Pada tahun 1829, Raden Saleh muda berangkat ke Belanda dibiayai oleh G.A.G. Ph. Van der Capellen yang saat itu menjadabt sebagai Gubernur. Ia tak hanya memperdalam seni lukis ke Belanda, tapi juga mendapat perintah yang tertulis di dalam surat yang ditujukan untuk Departemen van Kolonieen untuk mengajarkan adat istiadat dan kebiasaan orang Jawa, Bahasa Jawa dan juga Bahasa Melayu kepada Inspektur Keuangan Belanda de Linge.
Kemampuan Raden Saleh berkembang pesat selama belajar di Belanda hingga para pelukis muda Belanda lainnya menganggap bahwa Raden Saleh adalah saingan berat. Saat masih tahun-tahun awal di Belanda, Raden Saleh mempelajari Bahasa Belanda dan juga teknik mencetak dengan menggunakan batu. Lima tahun pertama, Raden Saleh belajar melukis potret dari Cornelis Kruseman dan tema pemandangan dari Andries Schelfhout.
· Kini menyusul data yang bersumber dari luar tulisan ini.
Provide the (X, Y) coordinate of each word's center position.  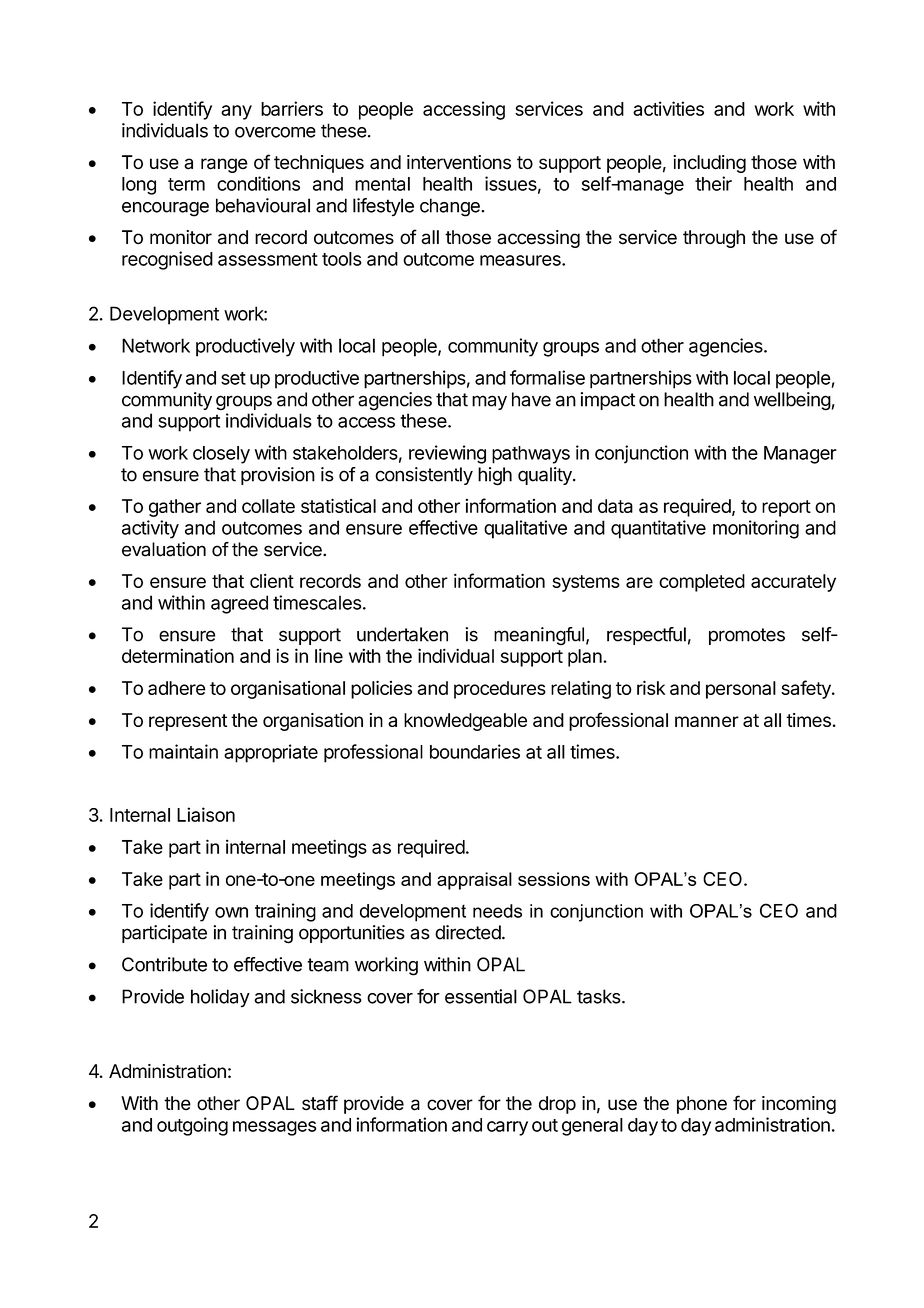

Cornelis Krusseman merupakan pelukis istana yang sering menerima pesanan dari keluarga kerajaan dan juga pemerintah Belanda. Perlahan Raden Saleh mulai dikenal publik. Ia pernah berkesempatan mengikuti pameran di kota Den Haag dan berhasil membuat masyarakat setempat berdecak kagum akan keahlian dan karya yang dihasilkan oleh pemuda asal Hindia Belanda ini.
Setelah masa belajar ilmu seninya berakhir, Raden Saleh meminta perpanjangan izin tinggal karena ia ingin mempelajari ilmu pasti, ukur tanah dan pesawat terbang. Setelah pemerintah Hindia Belanda dan Raja Wilem I yang merupakan Menteri jajahan yang menjabat saat itu melakukan perundingan, mereka setuju untuk memperpanjang izin tinggal Raden Saleh di Belanda tapi tidak dengan beasiswanya.
Raden Saleh selanjutnya mendapat kesempatan pergi ke Dresden Jernan untuk menambah ilmu, yang diberikan oleh Raja Wilem II. Ia tinggal selama lima tahun disana dengan status tamu kehormatan Kerajaan Jerman. Pada tahun 1844, Raden Saleh kembali ke Belanda dan menjadi pelukis di Kerajaan Belanda.
Ferdinand Victor Eugene Delacroix, pelukis legendaris asal Prancis adalah tokoh idolanya, yang nantinya banyak memberikan pengaruh dan menambah wawasan Raden Saleh dalam dunia seni. Selanjutnya, ia tertarik untuk melukis hewan yang dipertemukan dengan sikap agresif manusia. Sejak inilah Raden Saleh mulai menjelajahi banyak tempat untuk mengamati hal-hal yang ingin dia ketahui.
Pada tahun 1846, ia bersama Horace Vernet yang merupakan penulis terkenal Prancis pergi dan menetap di Aljazair selama beberapa bulan. Dari negara inilah, muncul inspirasi Raden Saleh untu menggambar kehidupan di padang pasir. Pada tahun 1848, Raden Saleh berada di Prancisyang membuat dirinya menjadi saksi mata peristiwa besar yaitu Revolusi Prancis.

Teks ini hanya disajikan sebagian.